I often hear people talk about "control freaks", "controllers", and "manipulators". Isn't trying not to be controlled a type of control? Controlling is for the most part a learned behavior unless there are biological factors involved.
I believe all of us try to maintain a certain level of control over different areas of our life's. Indeed some people are more extreme than others. Individuals are only half of any interaction so how can we accuse the other person of being the controller? Where do you fit in on a scale of 0 - 10?
I found this interesting scale to help find how out of control a person may or may not be.
0. No anger, no need to control anything. Doormat. Not socially nor occupationally functional. Probably lots of "insecurity" going on here too, maybe fear. Possible history of abuse with no clue on
how to be assertive. Very good partner of choice for Level 9 in a
totally dependent relationship, until he/she either gets treatment
by external referral or finally asks for help.
1. Very mild irritation at appropriate situations, no interest in
resolving the problem with the irritant. Passive. Issue of whether
this is pathological is subjective with individual. If confronted,
will accept all blame. May include some untreated mentally ill
persons.
2. Able to verbalize anger and able to sometimes identify the
source. Some interest sometimes in resolving some irritations. Will
get up if sitting on a tack, for instance.
3. Mixed ability to identify irritation, anger, pain, and their
sources. Family history of not much talk on these issues, or low
educational level, cultural deprivation, learned cultural
expectations, or slower intellectual level.
4. Coming closer to the norm, will sometimes disagree about "fault" issues, may engage in arguments if their own perception is
sufficiently formulated, may seek out others to agree with
perceived issues, will often want resolution of arguments.
5. Aha--wherein lies the mysterious norm? We'll all disagree
depending on where we each fall, but generally needing to feel more than a sense of chaos, "luck" and "others" as controlling one's life. Has some curiosity to seek out root causes of pain and to identify and distance oneself from them or change them. Open to therapeutic intervention if pain is sufficient. Able to ask for
help as well as to verbalize the nature of the pain and probably
its source. Ideally, with coaching, may learn negotiation skills.

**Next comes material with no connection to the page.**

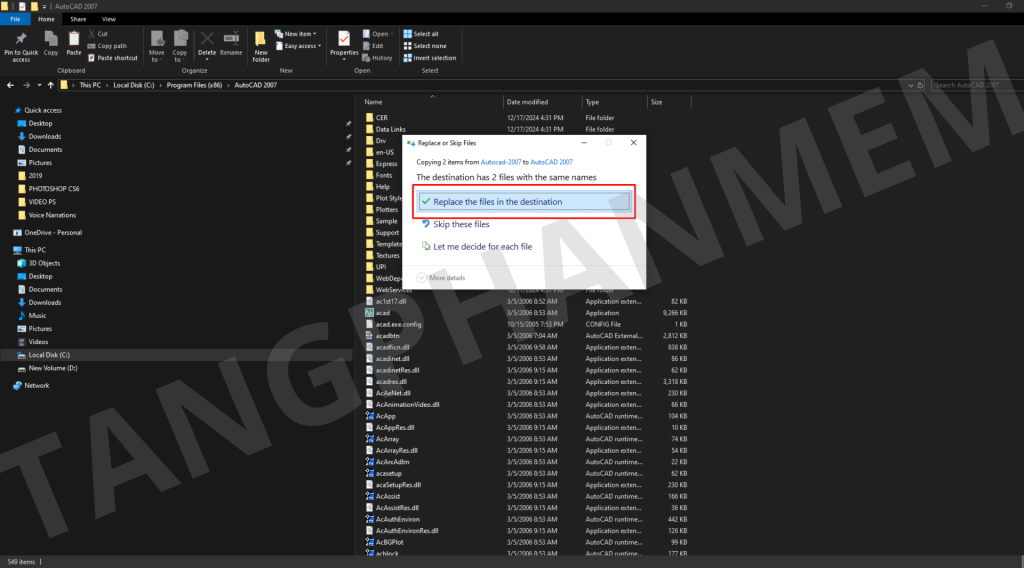Open the Share ribbon tab
1024x576 pixels.
coord(78,19)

6. Increasingly able to conceptualize "fault" as lying outside
oneself. Not above name-calling, potshots, or occasional denial.
More vocal in identifying pain, asking for support, and asking for
help. At the higher end of "normal" hormonal levels. May still be
subject to successful outside negotiation or able to self-help.
7. Irritable enough to seek various crutches for anger-decreasing,
such as alcohol, tobacco, vicarious violence in movies, etc. May
pick verbal arguments, less able to see own faults, less subject to
suggestion of needing to change oneself, less aware of feelings &
motives of others. Will figuratively climb over others to get
his/her way to the perceived top of the heap. Considered
"aggressive" or "competitive" by others. Hyperactive energy level.
May supplement normal hormonal levels by exercise or injection.
Ideal soldier, may be ideal athlete according to some values. Low
capability of building deep interpersonal relationships. Seeks
passive partner(s).
8. "Sixteen Tons" mentality: "If ya see me comin,' better step
aside." Prone to physical fighting, rarely sees own faults or
agrees to negotiate unless outnumbered or out-sized. Still may be
partially functional, most likely in manual jobs. Need to rule out
possibility of existing real physical pain at this point. May have
social history of warring ethnic clashes or gang participation.
Probably low verbal skills, and lessening mental sharpness is
likely. Only able to ask for physical help, only able to see
physical irritants, as opposed to situational stressors. Will
accept short, directive, authoritative, concrete orders. May
include persons with advanced Alzheimer's disease. Sometimes seen as heroic by small boys or inebriate women. Often comprises prison population.
9. Borderline functional, usually not around others unless in packs
or gangs where a set pecking order is already established. Almost
totally unable to consider the possibility of own "faults," needs
to be Right and needs to be In Control. Does not include military
operatives nor certain others trained to function occupationally in
this manner.
10. Not socially nor occupationally functional. May have
severe-level biochemical disorder or history of severe or multiple
head trauma. Capable of accepting treatment or making accommodation
in some cases, but usually relates to others by screaming. Has no
tolerance for opinions outside his or her own, but may still be
able to formulate own arguments verbally. May be recent victim of
combat-level trauma. May have a social history or ongoing severe
physical abuse. Needs either institutionalization or immediate treatment or isolation to prevent harm to others.